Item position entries
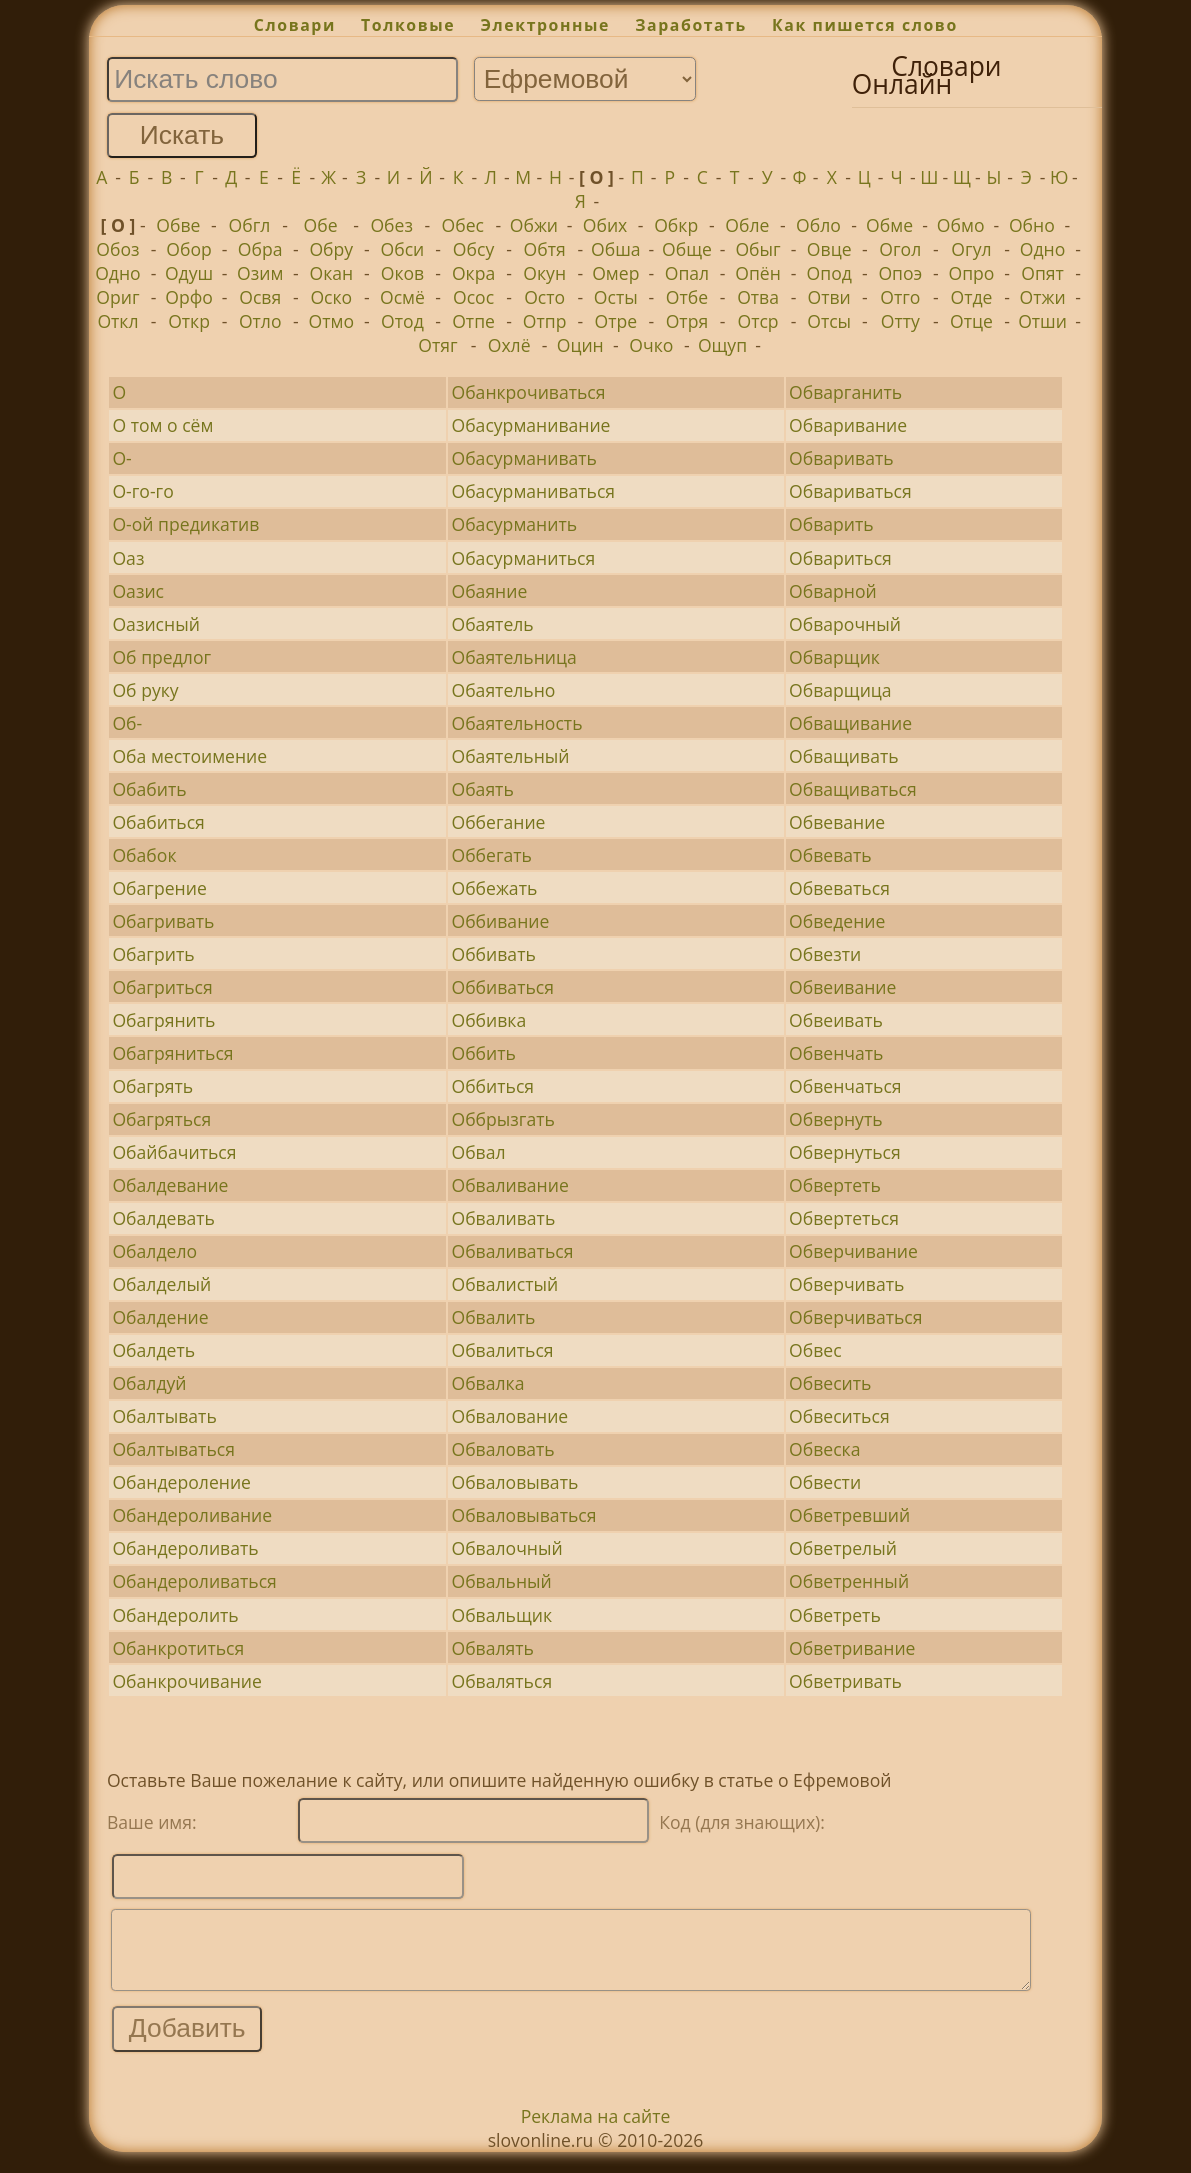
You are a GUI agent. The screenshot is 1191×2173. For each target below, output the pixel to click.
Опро (971, 273)
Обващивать (844, 756)
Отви (829, 297)
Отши (1042, 321)
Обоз (117, 249)
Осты (616, 297)
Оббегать (491, 855)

* WHAT TO PRODUCE:
Please write out every line of the items above again, requests included, and shift each coordinate in the answers by adding 149 to both of its numbers. Leave the pictures out.

* RESULT OF THIS EXERCISE:
You are a GUI agent. The screenshot is 1191×2173. For each target below, output the pixel to click.
Опро (1120, 422)
Обващивать (993, 905)
Отви (978, 446)
Отши (1191, 470)
Обоз (266, 398)
Осты (765, 446)
Оббегать (640, 1004)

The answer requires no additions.